A fines de los años 90, Nadia Otmani viajó a Madrid para ver a su hermana. Cuando ante un episodio de violencia machista quiso defenderla de su cuñado, él le respondió con 3 disparos. Uno de ellos impactó en la columna y desde entonces vive en silla de ruedas.  Residente en España hace más de 10 años, Nadia es hoy presidenta de la Asociación de Mujeres Marroquíes en el país. El pasado lunes 25, en el acto organizado por el Ayuntamiento madrileño para conmemorar el Día Internacional contra la violencia hacia la mujer, Nadia enfrentó al portavoz de Vox, Javier Ortega Smith. El ultraderechista acababa de reclamar la derogación de la Ley de violencia de género, argumentando que desprotege a “los hombres que sufren violencia de las mujeres” y a las mujeres que la sufren “de sus parejas lesbianas”. Señalándolo con el dedo y a pesar de los esfuerzos del personal del ayuntamiento por callarla, Nadia le exigió “respeto para las muertas y para todas las mujeres víctimas de violencia en todo el país”. De ella habla esta nota.

 

No fue capaz de aguantarle la mirada. Fueron 50 segundos, pero a Ortega Smith le parecieron una democracia entera. El ultraderechista que combina apellido de filósofo con fabricante de pistolas se había plantado en primera fila de un acto sobre violencia machista para negar, con un grupo de víctimas allí presentes, que tal violencia existiera. Esto es –para que hasta un ultraderechista pueda entenderlo– como ir a un entierro a mearte en la caja del muerto y pretender que la familia te guarde respeto o si no, te enfadas. Si algo tiene el fanatismo es la absoluta sensación de impunidad ante sus acciones. Si nada pasa al ir a acosar a niños extranjeros a las puertas de su centro, ¿por qué iba a pasar allí con las mujeres maltratadas? Por suerte, a veces, alguien decide decir basta.
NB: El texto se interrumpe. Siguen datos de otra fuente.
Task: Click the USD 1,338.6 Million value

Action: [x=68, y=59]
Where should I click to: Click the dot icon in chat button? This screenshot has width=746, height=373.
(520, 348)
Quien lo decidió se llama Nadia. Luchadora, mujer, extranjera, en silla de ruedas, le cantó las cuarenta al atlético secretario general del partido ultra y este fue incapaz de dirigirse a ella, de explicarle el argumentario ultraderechista, ese que dice que ella no es una víctima de la violencia machista porque tal cosa no existe. Por no ser capaz, Ortega Smith ni siquiera fue capaz de mirarla a los ojos mientras ella le pedía que no jugase con el dolor de las mujeres. Pudimos ver entonces –como en una cámara lenta– cómo quienes siembran odio se desmoronan y acobardan cuando bajan del mitin y se enfrentan a la realidad a la que escupen. La mirada de Ortega Smith parecía pedir una sola cosa: que la tierra –redonda, según la dictadura progre– le tragase.

Lo más interesante de la imagen, sin embargo, no es la escena en sí, sino lo que no está en la escena. En la escena no están las más de mil mujeres asesinadas por la violencia machista desde 2003 en España a las que los ultras un día desprecian y al siguiente usan para pedir la cadena perpetua o la liberación de la manada, según les cuadre el día. Tampoco están en la imagen quienes pactan con la ultraderechita que desde el atril lanza la piedra y ante la víctima se acobarda. En la escena no están los líderes de PP y C’s, dispuestos a blanquear a los ultras, a sentarlos en la mesa del Congreso o a comprarles inventos como el de la “violencia intrafamiliar” a cambio de sillones. Tampoco están en la escena los millones de votantes de un partido que ha decidido hacer política contra los más débiles y contra la diversidad. Esos votantes que se sienten víctimas porque la realidad no es tan uniforme y gris como querrían. En justicia, ese dedo levantado de Nadia no solo era para Ortega Smith. También para ellos, para todos los que no estaban en la escena y deberían haber estado. Y ese dedo, a propósito, tampoco es sólo Nadia, ni las mil asesinadas. Ese dedo somos muchas personas. Bastantes más que los Ortega Smith de turno.